Fundamentally, outsourcing changes the business model and introduces many challenges.
If your own organization hasn’t jumped onto the bandwagon and outsourced most or all of its manufacturing to specialty houses or to lower-cost countries, then you have been reading a great many articles and posts about the trend. There is much debate over the effectiveness of the strategy, the effect it has had on “American” brand quality, and the effect it is having on the U.S. economy and its ability to pull out of the current recession.
In some cases, it has proven to be a good move. In some cases, it has proven disastrous.
Let’s set the scenario with a medium-to-large size business that is bought by a large corporation or a holding company. At the time of the takeover, the business manufactures and assembles its custom and unique parts and only sources materials and standard parts, such as assembly hardware. However, some time after takeover, the greater corporate entity directs the business to outsource its manufacture and to remain solely an assembly house.

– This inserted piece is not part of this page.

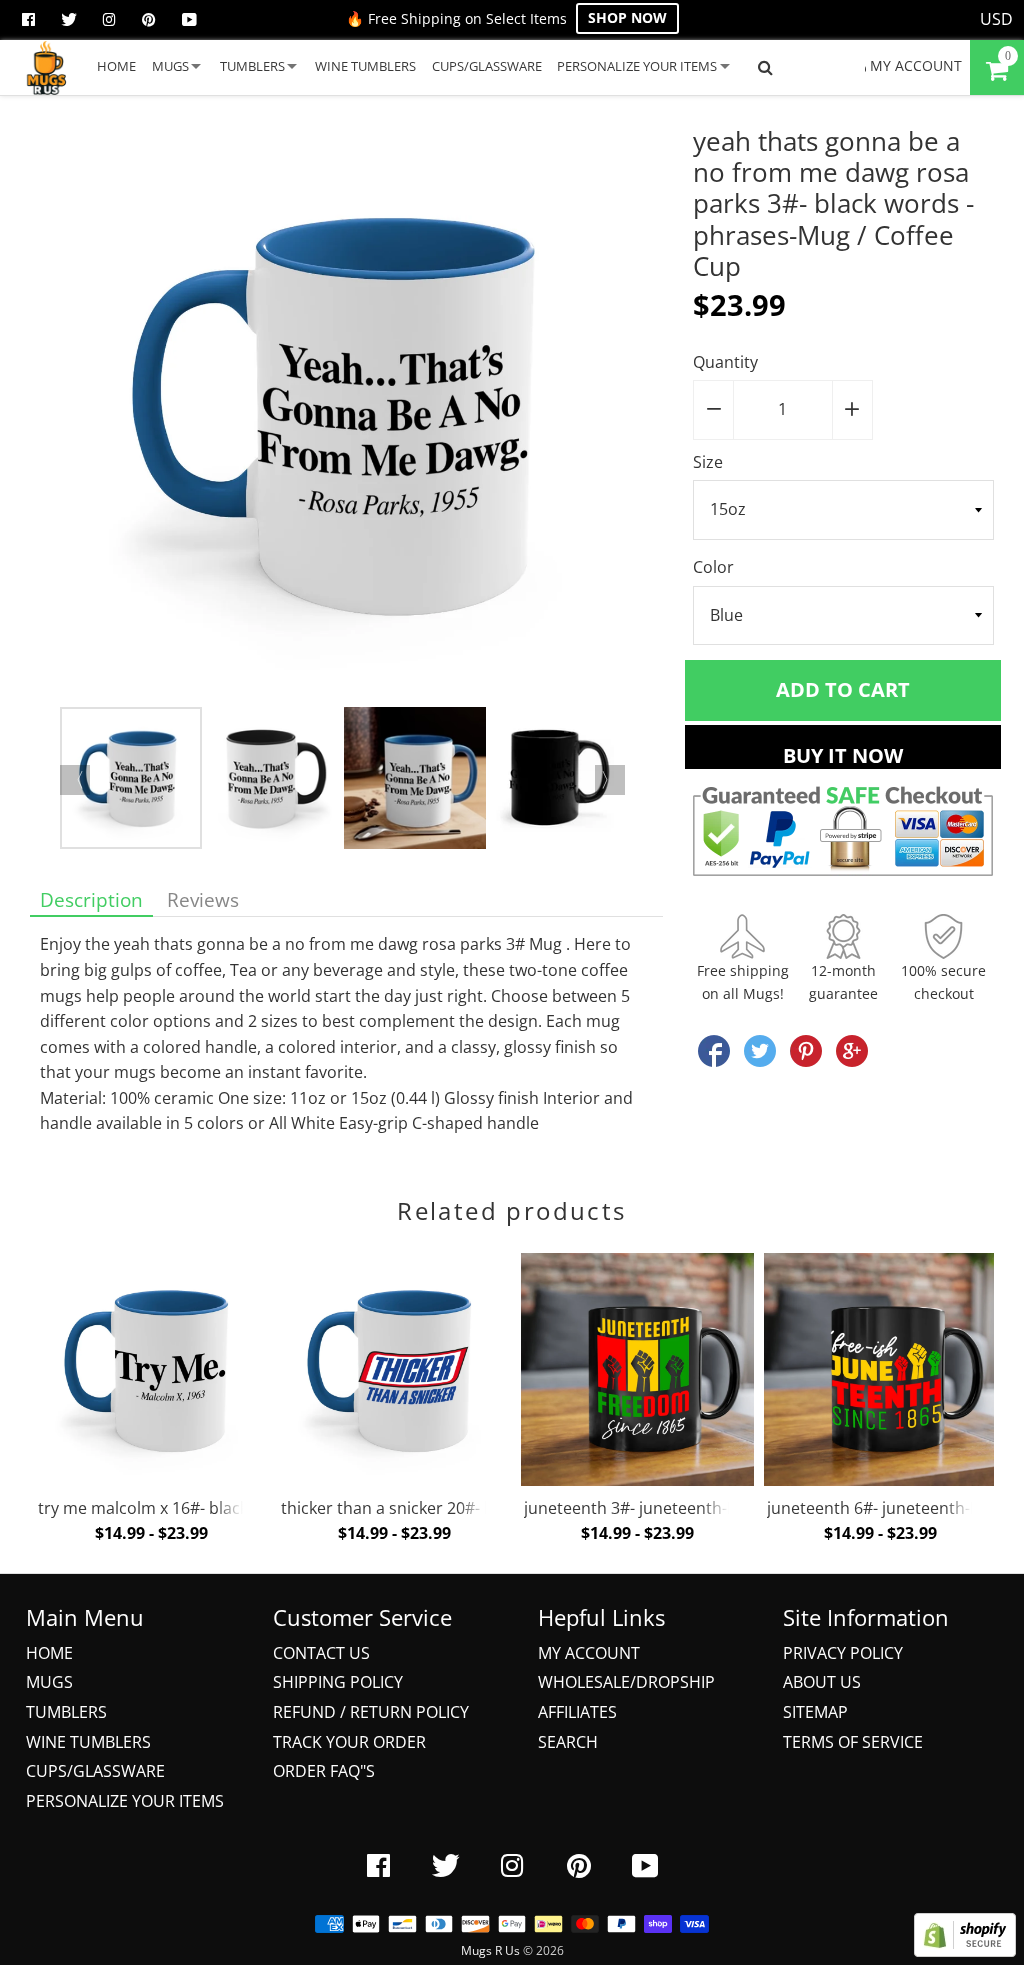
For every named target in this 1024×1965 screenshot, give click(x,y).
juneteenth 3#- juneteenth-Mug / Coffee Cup (690, 1508)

At the boardroom table, the decision seems to make a great deal of sense. The business can leverage the corporation’s agreements with high-volume, quality-proven, manufacturing houses for better pricing. The inexpensive cost of doing business with lower-cost countries appears to offset the shipping and inventory costs associated with the global environment. It also enables certain components to be made from composites and plastics instead of choosing to make them using the equipment and processes so far used in-house, meaning that those component costs can be reduced as well. The savings predicted over time are substantial.